٥٢- وَلَقَدْ جِئْنَاهُم بِكِتَابٍ فَصَّلْنَاهُ عَلَى عِلْمٍ هُدًى وَرَحْمَةً لِّقَوْمٍ يُؤْمِنُونَ
52- Andolsun onlara getirdik bir kitab,açıkladık onu ilim ile.Bir hidayet,rahmet
olarak iman eden kavimlere.


٥٣- هَلْ يَنظُرُونَ إِلاَّ تَأْوِيلَهُ يَوْمَ يَأْتِي تَأْوِيلُهُ يَقُولُ الَّذِينَ نَسُوهُ مِن قَبْلُ قَدْ جَاءتْ رُسُلُ رَبِّنَا بِالْحَقِّ فَهَل لَّنَا مِن شُفَعَاء فَيَشْفَعُواْ لَنَا أَوْ نُرَدُّ فَنَعْمَلَ غَيْرَ الَّذِي كُنَّا نَعْمَلُ قَدْ خَسِرُواْ أَنفُسَهُمْ وَضَلَّ عَنْهُم مَّا كَانُواْ يَفْتَرُونَ
‎53- Bekliyorlar mı yalnız te'vilini? O gün gelir te'vili.
Diyecek onlardan önce unutanlar:"Gerçekten gelmişti Rasüller,Rabbimizden hak ile.Var mıdır bizim için hiçbir şefaatçi,şefaat edecek bize ya da döndürülelim de amel edelim,yapmadığımız amellerden!"
Muhakkak ki hüsrana uğradı nefisleri ve saptılar uydurmuş olduklarından!

(Te'vil:esasen bir şeyi sonucuna irca etmek, varacağına vardırmaktır.)

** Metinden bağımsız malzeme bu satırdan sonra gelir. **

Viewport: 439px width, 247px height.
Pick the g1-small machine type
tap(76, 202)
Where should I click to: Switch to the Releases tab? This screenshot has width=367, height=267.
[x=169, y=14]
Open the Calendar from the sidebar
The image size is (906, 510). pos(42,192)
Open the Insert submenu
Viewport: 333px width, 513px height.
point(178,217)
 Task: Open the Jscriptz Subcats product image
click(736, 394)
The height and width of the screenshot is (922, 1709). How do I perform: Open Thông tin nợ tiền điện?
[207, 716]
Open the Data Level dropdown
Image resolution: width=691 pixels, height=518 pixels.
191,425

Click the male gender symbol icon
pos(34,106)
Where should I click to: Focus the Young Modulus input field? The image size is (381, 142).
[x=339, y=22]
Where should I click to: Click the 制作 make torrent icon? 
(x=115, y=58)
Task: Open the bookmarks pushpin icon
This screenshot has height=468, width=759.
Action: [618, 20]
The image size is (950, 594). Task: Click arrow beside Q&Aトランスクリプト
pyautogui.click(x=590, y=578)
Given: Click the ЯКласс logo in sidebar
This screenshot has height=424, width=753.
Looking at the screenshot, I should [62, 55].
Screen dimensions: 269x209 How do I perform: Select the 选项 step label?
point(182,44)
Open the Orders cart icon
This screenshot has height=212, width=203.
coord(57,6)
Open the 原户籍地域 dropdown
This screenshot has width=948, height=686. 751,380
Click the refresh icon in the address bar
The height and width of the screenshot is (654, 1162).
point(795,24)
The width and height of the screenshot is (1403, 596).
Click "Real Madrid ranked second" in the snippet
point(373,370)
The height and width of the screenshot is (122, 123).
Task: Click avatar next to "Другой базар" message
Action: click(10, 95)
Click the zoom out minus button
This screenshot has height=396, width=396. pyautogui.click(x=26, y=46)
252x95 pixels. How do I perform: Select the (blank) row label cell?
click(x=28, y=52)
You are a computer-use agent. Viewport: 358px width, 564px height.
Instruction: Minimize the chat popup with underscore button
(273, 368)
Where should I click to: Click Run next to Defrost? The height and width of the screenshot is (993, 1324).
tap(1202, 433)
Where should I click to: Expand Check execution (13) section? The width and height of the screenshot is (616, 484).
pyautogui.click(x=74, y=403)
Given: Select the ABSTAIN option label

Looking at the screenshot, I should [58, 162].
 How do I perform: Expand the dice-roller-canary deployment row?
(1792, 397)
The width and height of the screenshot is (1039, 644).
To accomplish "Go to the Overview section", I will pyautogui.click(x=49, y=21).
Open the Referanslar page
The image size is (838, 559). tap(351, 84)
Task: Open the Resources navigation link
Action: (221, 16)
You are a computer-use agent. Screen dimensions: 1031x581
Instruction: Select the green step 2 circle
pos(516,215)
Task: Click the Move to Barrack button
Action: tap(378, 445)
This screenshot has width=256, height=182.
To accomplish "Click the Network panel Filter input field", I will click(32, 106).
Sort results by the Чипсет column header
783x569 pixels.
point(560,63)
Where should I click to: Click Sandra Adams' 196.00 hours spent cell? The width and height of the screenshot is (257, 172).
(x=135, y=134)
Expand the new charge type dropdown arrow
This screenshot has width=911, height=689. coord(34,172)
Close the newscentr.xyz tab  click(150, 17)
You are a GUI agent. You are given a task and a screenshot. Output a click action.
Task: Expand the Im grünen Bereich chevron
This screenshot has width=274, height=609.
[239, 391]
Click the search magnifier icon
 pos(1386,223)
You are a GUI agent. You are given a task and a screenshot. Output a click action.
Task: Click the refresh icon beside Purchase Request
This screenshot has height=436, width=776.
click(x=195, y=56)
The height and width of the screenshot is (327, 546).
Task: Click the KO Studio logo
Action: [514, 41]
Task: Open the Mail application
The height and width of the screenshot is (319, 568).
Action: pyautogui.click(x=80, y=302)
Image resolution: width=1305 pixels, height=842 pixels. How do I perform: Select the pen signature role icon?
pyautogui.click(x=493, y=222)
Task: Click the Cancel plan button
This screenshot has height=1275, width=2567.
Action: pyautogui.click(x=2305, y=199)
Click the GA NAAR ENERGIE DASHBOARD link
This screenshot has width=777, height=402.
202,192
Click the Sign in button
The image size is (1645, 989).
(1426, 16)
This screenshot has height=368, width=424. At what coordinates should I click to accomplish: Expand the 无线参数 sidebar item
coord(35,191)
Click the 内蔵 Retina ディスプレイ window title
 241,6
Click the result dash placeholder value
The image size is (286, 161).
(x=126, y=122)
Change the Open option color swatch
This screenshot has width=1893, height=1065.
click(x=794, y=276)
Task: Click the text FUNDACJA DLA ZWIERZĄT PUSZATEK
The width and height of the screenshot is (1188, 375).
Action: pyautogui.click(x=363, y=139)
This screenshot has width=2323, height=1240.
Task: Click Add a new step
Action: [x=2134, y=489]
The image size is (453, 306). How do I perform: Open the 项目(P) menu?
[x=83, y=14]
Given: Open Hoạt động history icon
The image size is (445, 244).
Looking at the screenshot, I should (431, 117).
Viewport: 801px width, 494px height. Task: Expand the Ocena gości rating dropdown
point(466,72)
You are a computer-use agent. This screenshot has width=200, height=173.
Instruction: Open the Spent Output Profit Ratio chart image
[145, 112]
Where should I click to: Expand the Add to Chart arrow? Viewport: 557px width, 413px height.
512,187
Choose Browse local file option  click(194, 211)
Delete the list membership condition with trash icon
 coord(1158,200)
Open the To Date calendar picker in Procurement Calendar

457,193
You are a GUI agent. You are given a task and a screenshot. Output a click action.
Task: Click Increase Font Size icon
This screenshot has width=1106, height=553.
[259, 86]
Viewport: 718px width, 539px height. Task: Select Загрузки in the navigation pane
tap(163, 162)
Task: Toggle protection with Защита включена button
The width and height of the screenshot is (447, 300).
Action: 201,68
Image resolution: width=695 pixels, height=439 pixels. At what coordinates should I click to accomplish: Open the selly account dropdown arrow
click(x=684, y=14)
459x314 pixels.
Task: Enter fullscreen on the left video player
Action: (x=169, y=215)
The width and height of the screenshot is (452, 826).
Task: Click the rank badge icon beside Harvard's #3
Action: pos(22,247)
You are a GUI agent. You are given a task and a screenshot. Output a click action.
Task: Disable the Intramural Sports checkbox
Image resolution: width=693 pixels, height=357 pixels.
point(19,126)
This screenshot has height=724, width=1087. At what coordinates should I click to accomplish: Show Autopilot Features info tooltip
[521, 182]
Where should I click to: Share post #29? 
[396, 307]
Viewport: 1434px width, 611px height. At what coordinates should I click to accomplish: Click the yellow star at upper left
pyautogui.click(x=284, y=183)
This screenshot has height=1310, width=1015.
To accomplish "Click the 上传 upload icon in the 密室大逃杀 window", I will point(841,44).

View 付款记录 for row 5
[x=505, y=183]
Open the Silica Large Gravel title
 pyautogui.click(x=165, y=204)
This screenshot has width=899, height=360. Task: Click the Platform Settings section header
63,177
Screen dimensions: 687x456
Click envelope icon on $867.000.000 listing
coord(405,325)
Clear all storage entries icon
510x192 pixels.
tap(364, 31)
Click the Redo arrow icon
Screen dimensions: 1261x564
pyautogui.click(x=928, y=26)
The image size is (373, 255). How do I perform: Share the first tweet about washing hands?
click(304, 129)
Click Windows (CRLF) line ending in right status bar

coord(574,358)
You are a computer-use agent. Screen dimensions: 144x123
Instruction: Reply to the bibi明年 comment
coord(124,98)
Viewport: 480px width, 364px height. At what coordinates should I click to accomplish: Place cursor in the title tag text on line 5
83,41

٥٤- إِنَّ رَبَّكُمُ اللّهُ الَّذِي خَلَقَ السَّمَاوَاتِ وَالأَرْضَ فِي سِتَّةِ أَيَّامٍ ثُمَّ اسْتَوَى عَلَى الْعَرْشِ يُغْشِي اللَّيْلَ النَّهَارَ يَطْلُبُهُ حَثِيثًا وَالشَّمْسَ وَالْقَمَرَ وَالنُّجُومَ مُسَخَّرَاتٍ بِأَمْرِهِ أَلاَ لَهُ الْخَلْقُ وَالأَمْرُ تَبَارَكَ اللّهُ رَبُّ الْعَالَمِينَ 
‎54- Muhakkak ki Rabbiniz Allahtır! Her birinizi yarattı, semavatı ve arzı altı günde.
Sonra istiva etti arşa,örttü geceyi,gündüz takib eder onu süratle ve güneş, ve ay,ve yıldızlar musahhar kılındı emriyle.
Değil midir O'nun,yaratmak ve emretmek?
Mübarektir Allah,Rabbidir alemlerin.

٥٥- ادْعُواْ رَبَّكُمْ تَضَرُّعًا وَخُفْيَةً إِنَّهُ لاَ يُحِبُّ الْمُعْتَدِينَ
55-Dua edin Rabbinize alçakgönüllüce ve gizlice!
Muhakkak ki O, sevmez haddi aşanları...

٥٦- وَلاَ تُفْسِدُواْ فِي الأَرْضِ بَعْدَ إِصْلاَحِهَا وَادْعُوهُ خَوْفًا وَطَمَعًا إِنَّ رَحْمَتَ اللّهِ قَرِيبٌ مِّنَ الْمُحْسِنِينَ
56-Fesad çıkarmayın yeryüzünde ıslahtan sonra.Dua edin O'na korku ve ümid ile.
Muhakkak ki,rahmeti Allah'ın, yakındır muhsinlere.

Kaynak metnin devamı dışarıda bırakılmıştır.